_TASK INSTRUCTIONS:_
Write each line word for word, from the line that contains "Click the Geopattern layers icon" through the last line of the material below.

=== Section Start ===

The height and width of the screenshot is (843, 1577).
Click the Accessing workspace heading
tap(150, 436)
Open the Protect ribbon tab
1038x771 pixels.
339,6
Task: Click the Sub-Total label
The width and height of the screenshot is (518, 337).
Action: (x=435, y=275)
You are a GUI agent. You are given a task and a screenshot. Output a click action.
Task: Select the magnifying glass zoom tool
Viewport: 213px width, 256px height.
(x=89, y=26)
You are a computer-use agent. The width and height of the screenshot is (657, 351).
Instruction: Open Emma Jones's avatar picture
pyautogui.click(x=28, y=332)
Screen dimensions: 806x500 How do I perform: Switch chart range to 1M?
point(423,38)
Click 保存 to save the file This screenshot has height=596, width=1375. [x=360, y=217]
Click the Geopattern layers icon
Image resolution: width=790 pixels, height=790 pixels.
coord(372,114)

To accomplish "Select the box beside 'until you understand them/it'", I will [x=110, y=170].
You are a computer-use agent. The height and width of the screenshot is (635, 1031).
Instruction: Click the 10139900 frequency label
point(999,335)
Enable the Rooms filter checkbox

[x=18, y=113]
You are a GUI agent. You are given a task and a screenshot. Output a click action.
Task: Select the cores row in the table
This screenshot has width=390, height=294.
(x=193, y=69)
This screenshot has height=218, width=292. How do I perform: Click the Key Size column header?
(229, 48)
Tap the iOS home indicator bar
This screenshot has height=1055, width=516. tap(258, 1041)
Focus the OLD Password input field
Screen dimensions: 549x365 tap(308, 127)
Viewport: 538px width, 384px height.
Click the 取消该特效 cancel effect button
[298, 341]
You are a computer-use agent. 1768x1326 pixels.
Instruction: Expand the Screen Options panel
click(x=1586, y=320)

=== Section End ===

_WRITTEN RESPONSE:_
Click the Geopattern layers icon
Image resolution: width=790 pixels, height=790 pixels.
coord(372,114)

To accomplish "Select the box beside 'until you understand them/it'", I will [x=110, y=170].
You are a computer-use agent. The height and width of the screenshot is (635, 1031).
Instruction: Click the 10139900 frequency label
point(999,335)
Enable the Rooms filter checkbox

[x=18, y=113]
You are a GUI agent. You are given a task and a screenshot. Output a click action.
Task: Select the cores row in the table
This screenshot has width=390, height=294.
(x=193, y=69)
This screenshot has height=218, width=292. How do I perform: Click the Key Size column header?
(229, 48)
Tap the iOS home indicator bar
This screenshot has height=1055, width=516. tap(258, 1041)
Focus the OLD Password input field
Screen dimensions: 549x365 tap(308, 127)
Viewport: 538px width, 384px height.
Click the 取消该特效 cancel effect button
[298, 341]
You are a computer-use agent. 1768x1326 pixels.
Instruction: Expand the Screen Options panel
click(x=1586, y=320)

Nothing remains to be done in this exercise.